Siebentes Buch – Strafvollstreckung und Kosten des Verfahrens → Erster Abschnitt – Strafvollstreckung

Titel: Strafprozessordnung (StPO)
Normgeber: Bund
Amtliche Abkürzung: StPO
Gliederungs-Nr.: 312-2
Normtyp: Gesetz

(1) Beschließt das Gericht die Aussetzung der Vollstreckung des Restes einer Freiheitsstrafe mindestens drei Monate vor dem Zeitpunkt der Entlassung, so verlängert sich die Bewährungszeit um die Zeit von der Rechtskraft der Aussetzungsentscheidung bis zur Entlassung.

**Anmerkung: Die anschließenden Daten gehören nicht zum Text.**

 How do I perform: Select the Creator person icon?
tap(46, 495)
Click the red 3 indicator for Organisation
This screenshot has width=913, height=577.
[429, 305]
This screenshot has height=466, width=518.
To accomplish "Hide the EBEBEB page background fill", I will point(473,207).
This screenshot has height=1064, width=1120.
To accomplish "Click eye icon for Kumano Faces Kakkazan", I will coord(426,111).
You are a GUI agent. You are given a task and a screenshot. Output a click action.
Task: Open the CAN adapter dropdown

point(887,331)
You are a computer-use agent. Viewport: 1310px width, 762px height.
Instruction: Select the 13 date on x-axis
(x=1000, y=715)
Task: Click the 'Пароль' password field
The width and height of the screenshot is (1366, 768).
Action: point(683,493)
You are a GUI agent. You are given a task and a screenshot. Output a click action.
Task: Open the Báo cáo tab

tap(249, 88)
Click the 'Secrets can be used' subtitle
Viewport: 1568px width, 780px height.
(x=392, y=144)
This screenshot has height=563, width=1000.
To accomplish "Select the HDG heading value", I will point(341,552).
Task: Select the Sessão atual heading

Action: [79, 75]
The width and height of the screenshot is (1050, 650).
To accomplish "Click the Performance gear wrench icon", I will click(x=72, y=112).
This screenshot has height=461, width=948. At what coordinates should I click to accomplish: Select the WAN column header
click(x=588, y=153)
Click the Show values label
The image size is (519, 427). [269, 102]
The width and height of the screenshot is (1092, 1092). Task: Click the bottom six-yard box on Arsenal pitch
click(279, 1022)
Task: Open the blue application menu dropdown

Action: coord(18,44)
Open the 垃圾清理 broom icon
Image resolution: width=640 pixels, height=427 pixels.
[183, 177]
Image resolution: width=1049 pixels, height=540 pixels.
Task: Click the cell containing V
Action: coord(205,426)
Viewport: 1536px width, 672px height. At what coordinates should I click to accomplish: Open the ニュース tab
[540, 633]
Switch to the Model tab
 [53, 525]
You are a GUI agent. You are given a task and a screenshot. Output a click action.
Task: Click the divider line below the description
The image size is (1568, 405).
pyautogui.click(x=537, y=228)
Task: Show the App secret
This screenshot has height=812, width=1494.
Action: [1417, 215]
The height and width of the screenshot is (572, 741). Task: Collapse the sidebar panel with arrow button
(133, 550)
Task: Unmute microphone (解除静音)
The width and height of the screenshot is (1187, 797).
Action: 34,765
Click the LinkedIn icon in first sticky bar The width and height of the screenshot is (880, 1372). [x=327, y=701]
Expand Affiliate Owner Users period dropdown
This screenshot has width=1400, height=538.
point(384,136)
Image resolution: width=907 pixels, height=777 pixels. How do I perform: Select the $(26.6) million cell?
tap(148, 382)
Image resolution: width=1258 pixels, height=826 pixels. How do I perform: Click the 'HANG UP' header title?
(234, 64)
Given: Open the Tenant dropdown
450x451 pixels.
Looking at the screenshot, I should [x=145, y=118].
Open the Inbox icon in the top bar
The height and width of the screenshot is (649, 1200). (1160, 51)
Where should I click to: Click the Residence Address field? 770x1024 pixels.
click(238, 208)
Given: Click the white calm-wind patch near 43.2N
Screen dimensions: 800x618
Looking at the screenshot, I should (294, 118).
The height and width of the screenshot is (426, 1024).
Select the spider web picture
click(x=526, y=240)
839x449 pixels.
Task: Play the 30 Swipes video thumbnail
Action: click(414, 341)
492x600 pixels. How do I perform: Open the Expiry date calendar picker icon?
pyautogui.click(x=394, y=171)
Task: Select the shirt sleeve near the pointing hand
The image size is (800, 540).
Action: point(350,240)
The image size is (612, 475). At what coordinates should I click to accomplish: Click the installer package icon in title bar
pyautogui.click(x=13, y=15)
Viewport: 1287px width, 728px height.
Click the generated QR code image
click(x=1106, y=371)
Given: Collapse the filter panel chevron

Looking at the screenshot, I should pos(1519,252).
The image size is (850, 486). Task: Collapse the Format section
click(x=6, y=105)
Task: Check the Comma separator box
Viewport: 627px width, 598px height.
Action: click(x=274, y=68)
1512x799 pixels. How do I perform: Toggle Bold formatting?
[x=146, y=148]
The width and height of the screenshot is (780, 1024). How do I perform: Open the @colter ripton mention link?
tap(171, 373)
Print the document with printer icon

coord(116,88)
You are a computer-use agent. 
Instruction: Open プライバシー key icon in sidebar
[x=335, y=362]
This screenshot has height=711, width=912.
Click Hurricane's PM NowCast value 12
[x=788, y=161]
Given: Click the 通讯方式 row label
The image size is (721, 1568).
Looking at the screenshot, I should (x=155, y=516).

(2) 1Das Gericht kann die Aussetzung der Vollstreckung des Restes einer Freiheitsstrafe bis zur Entlassung des Verurteilten wieder aufheben, wenn die Aussetzung auf Grund neu eingetretener oder bekannt gewordener Tatsachen unter Berücksichtigung des Sicherheitsinteresses der Allgemeinheit nicht mehr verantwortet werden kann; § 454 Abs. 1 Satz 1 und 2 sowie Abs. 3 Satz 1 gilt entsprechend. 2§ 57 Abs. 5 des Strafgesetzbuches bleibt unberührt.

Zu § 454a: Geändert durch G vom 26. 1. 1998 (BGBl I S. 160), 22. 12. 2006 (BGBl I S. 3416) und 17. 7. 2015 (BGBl I S. 1332).